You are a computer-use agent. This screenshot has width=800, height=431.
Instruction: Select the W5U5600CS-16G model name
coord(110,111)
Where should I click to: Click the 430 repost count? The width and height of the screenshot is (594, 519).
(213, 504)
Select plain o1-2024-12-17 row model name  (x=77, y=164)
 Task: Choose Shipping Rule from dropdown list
-*-*-
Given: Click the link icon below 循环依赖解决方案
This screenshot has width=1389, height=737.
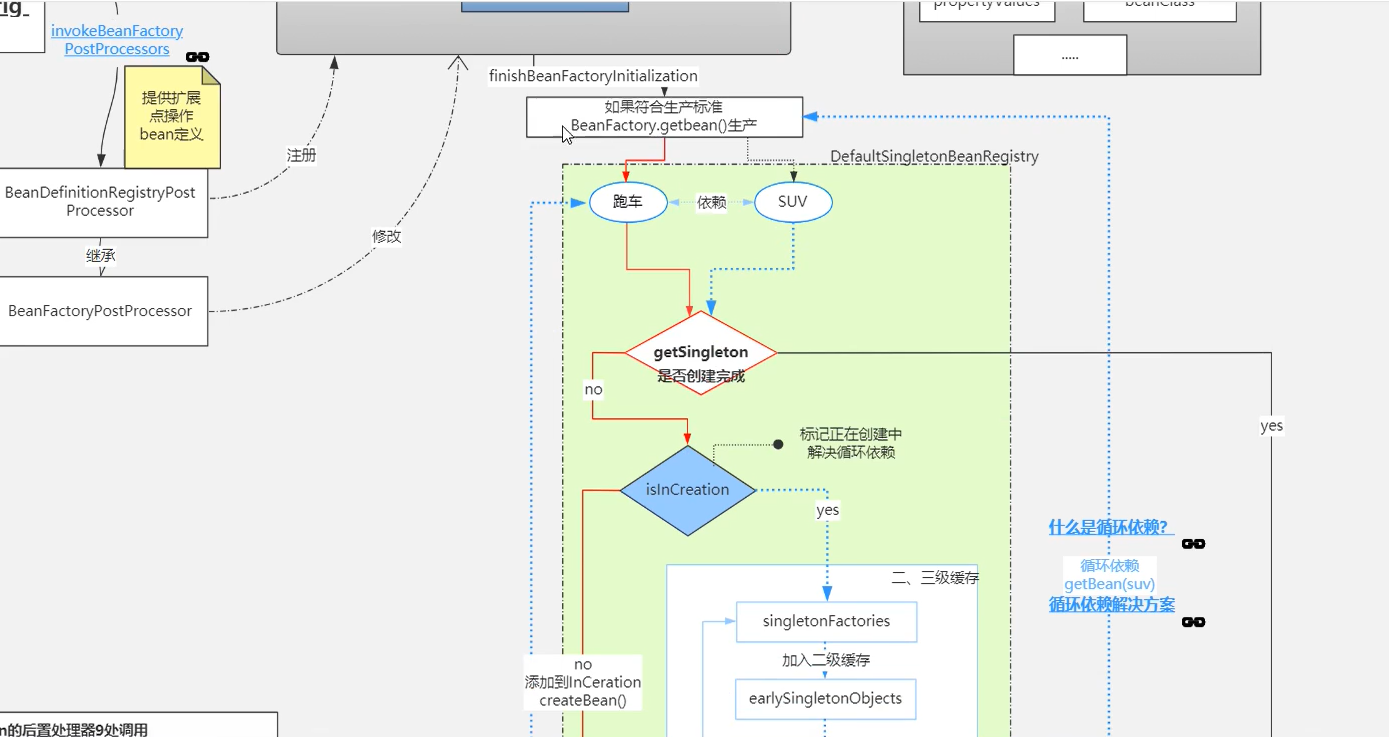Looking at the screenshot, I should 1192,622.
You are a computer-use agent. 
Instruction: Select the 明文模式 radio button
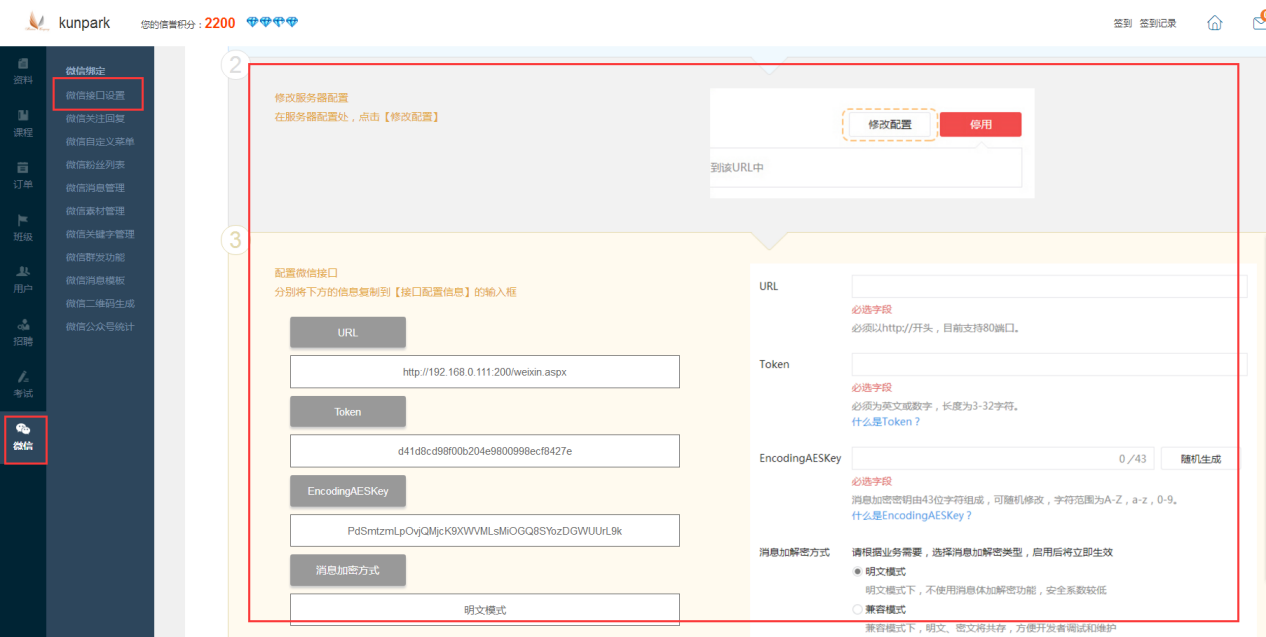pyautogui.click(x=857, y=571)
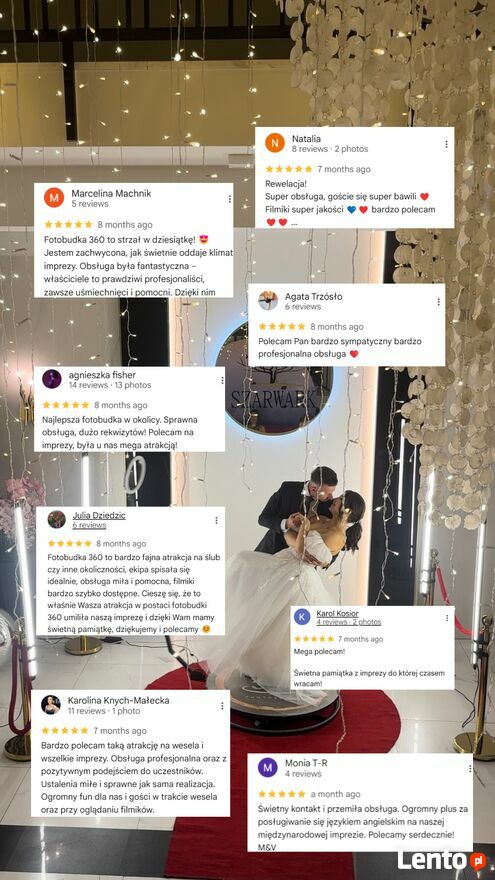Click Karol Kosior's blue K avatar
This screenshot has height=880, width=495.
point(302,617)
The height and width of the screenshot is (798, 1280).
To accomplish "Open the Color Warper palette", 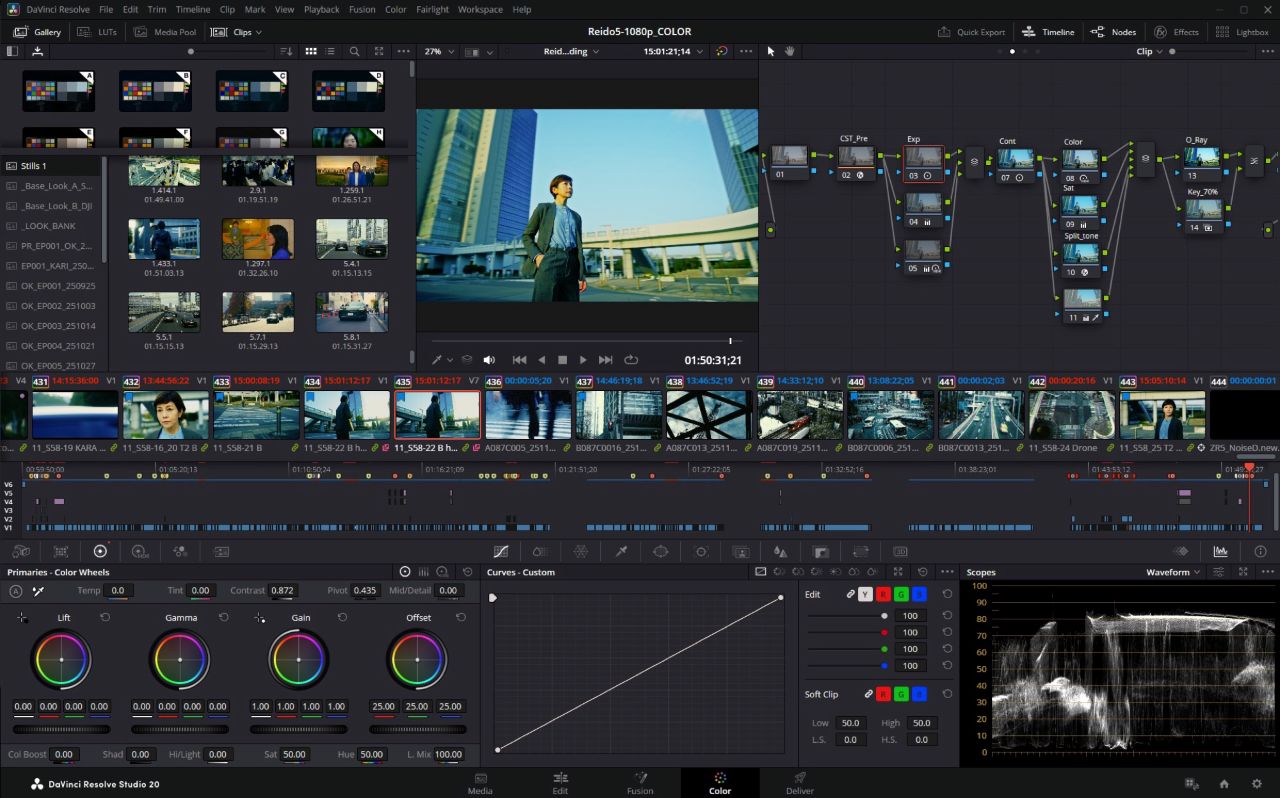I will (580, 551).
-*-*-
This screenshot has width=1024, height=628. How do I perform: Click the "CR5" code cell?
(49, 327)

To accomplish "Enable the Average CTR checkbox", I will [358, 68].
-*-*-
- Exercise details: After locating the line holding "Where should I" above, output exactly that line and every line after it through the line holding "Task: Choose Shipping". Include nothing else.

- Exercise answer:
Where should I click to: Click the 430 repost count? The width and height of the screenshot is (594, 519).
(213, 504)
Select plain o1-2024-12-17 row model name  (x=77, y=164)
 Task: Choose Shipping Rule from dropdown list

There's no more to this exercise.